— start of Source extract —
All iterators have 5 associated types. They can either be provided as member types/typedefs, or by specializing std::iterator_traits<>. If you provide them as part of your iterator class, then the std::iterator_traits<> primary template works fine, so we'll do that. The types are:

iterator_category

The tag type for the iterator category: for input iterators it's std::input_iterator_tag.

value_type

This is the type of the element in the sequence. For an integer sequence, it would be int, but we'll want to allow sequences of other types, such as unsigned, double, or even a custom class.

reference

The result of operator* on an iterator. For forward iterators it has to be an lvalue reference, but for our input iterator it can be anything convertible to value_type. For simplicity, we'll make it the same as value_type.

pointer

The return type of operator-> on an iterator. value_type* works for us, and is the simplest option.

difference_type

The type used to represent the difference between two iterators. For input iterators, this is irrelevant, as they provide a one-pass abstraction with no exposed size. We can therefore use void.

The types aren't the only requirements on input iterators: we also have to meet the requirements on valid expressions.

Input Iterator expression requirements

Input iterators can be valid or invalid. If an iterator is invalid (e.g. because it was invalidated by some operation), then doing anything to it except assigning to it or destroying it is undefined behaviour, so we don't have to worry about that. All requirements below apply only to valid iterators.

Valid iterators can either refer to an element of a sequence, in which case they are dereferencable, or they can be past-the-end iterators, which are not dereferencable.

Comparisons

For iterators a and b, a==b is only a valid expression if a and b refer to the same sequence. If they do refer to the same sequence, a==b is true if and only if both a and b are past-the-end iterators, or both a and b are dereferencable iterators that refer to the same element in the sequence.

a!=b returns !(a==b), so is again only applicable if a and b are from the same sequence.

Incrementing

Only dereferencable iterators can be incremented.

If a is dereferencable, ++a must move a to the next value in the sequence, or make a a past-the-end iterator. Incrementing an iterator a may invalidate all copies of a: input iteration is single-pass, so you cannot use iterators to an element after you've incremented any iterator that referenced that element. ++a returns a reference to a.

(void)a++ is equivalent to (void)++a. The return type is unspecified, and not relevant to the increment.

Dereferencing

For a dereferencable iterator a, *a must return the reference type for that iterator, which must be convertible to the value_type. Dereferencing the same iterator multiple times without modifying the iterator must return an equivalent value each time. If a and b are iterators such that a==b is true, *a and *b must be return equivalent values.

a->m must be equivalent to (*a).m.

*a++ must return a value convertible to the value_type of our iterator, and is equivalent to calling following the function:

iterator::value_type increment_and_dereference(iterator& a) {
  iterator::value_type temp(*a);
  ++a;
  return temp;
}

This is why the return type for a++ is unspecified: for some iterators it will need to be a special type that can generate the required value on dereferencing; for others it can be a reference to a real value_type object.
— end of Source extract —
— start of Provided information —
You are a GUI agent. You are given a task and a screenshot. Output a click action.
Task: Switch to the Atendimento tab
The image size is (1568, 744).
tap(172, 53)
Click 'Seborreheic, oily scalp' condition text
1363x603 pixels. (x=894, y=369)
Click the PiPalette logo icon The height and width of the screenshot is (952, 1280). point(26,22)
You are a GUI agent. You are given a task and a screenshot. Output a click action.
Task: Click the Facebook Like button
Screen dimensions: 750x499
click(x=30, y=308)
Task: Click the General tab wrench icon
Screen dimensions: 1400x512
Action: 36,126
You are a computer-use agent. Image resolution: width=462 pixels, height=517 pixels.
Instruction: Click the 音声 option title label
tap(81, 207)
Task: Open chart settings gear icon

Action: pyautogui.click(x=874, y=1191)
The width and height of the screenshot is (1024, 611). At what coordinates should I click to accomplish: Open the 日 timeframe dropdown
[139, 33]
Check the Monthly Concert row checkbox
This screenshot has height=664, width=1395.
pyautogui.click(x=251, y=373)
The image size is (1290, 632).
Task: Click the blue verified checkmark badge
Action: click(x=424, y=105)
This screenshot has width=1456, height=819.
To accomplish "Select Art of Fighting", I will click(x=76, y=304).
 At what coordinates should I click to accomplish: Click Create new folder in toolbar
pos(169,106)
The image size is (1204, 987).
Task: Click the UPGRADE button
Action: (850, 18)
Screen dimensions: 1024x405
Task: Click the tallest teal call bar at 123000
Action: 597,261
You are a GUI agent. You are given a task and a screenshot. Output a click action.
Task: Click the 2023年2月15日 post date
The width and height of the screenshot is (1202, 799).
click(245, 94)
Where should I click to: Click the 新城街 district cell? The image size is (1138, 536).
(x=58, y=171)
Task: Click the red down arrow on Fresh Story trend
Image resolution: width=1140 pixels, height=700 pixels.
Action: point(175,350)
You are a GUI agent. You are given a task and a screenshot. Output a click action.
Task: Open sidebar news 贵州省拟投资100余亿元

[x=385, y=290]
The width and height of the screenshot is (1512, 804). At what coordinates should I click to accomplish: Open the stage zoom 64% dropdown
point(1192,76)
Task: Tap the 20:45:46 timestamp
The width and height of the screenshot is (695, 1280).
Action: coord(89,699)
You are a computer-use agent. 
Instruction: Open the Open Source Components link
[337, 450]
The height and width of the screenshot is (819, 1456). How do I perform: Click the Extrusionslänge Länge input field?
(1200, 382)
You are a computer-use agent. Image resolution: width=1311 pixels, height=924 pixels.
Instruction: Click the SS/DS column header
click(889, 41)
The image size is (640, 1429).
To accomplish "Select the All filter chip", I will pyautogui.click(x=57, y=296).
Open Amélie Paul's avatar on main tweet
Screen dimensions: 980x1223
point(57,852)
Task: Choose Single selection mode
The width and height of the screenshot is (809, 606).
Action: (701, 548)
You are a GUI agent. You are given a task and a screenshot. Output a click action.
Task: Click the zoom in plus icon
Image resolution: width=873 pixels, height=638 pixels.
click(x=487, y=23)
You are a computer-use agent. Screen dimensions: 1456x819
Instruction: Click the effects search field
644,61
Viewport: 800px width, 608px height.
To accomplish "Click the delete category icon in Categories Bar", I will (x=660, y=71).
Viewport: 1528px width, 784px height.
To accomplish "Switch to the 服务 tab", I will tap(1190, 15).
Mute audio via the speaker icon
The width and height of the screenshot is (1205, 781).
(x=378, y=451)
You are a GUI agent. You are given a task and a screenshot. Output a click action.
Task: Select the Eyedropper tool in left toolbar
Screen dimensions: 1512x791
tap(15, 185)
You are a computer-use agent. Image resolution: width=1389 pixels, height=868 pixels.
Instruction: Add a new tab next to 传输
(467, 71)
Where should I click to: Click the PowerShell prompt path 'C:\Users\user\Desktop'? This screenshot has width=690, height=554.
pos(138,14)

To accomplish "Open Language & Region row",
— end of Provided information —
◆ **What to work on**:
1. In the input iterator passage, what type is chosen for difference_type?
2. Retype the input iterator passage from "Input iterators can" up to and including "same element in the sequence.".
3. Extend the input iterator passage onward from its final sentence.

◆ **Answers to each task**:
1. void

2.
Input iterators can be valid or invalid. If an iterator is invalid (e.g. because it was invalidated by some operation), then doing anything to it except assigning to it or destroying it is undefined behaviour, so we don't have to worry about that. All requirements below apply only to valid iterators.

Valid iterators can either refer to an element of a sequence, in which case they are dereferencable, or they can be past-the-end iterators, which are not dereferencable.

Comparisons

For iterators a and b, a==b is only a valid expression if a and b refer to the same sequence. If they do refer to the same sequence, a==b is true if and only if both a and b are past-the-end iterators, or both a and b are dereferencable iterators that refer to the same element in the sequence.

3.
Basic implementation

Our initial implementation can be really simple. We essentially just need a current value, and a final value. Our dereferencable iterators can then just hold a pointer to the range object, and past-the-end iterators can hold a null pointer. Iterators are thus equal if they are from the same range. Comparing invalidated iterators, or iterators from the wrong range is undefined behaviour, so that's OK.

class numeric_range{
    int current;
    int final;
public:
    numeric_range(int final_):current(0),final(final_){}

    iterator begin(){ return iterator(this); }
    iterator end() { return iterator(nullptr); }

    class iterator{
      numeric_range* range;
    public:
      using value_type = T;
      using reference = T;
      using iterator_category=std::input_iterator_tag;
      using pointer = T*;
      using difference_type = void;

      iterator(numeric_range* range_):range(range_){}

      int operator*() const{ return range->current; }
      int* operator->() const{ return &range->current;}

      iterator& operator++(){ // preincrement
          ++range->current;
          if(range->current==range->final)
            range=nullptr;
            return *this;
      }

      ??? operator++(int); // postincrement

      friend bool operator==(iterator const& lhs,iterator const& rhs){
        return lhs.range==rhs.range;
      }
      friend bool operator!=(iterator const& lhs,iterator const& rhs){
        return !(lhs==rhs);
      }
    };
};

numeric_range range(int max){
  return numeric_range(max);
}

Note that I've left out the definition of the iterator postincrement operator. That's because it warrants a bit more discussion.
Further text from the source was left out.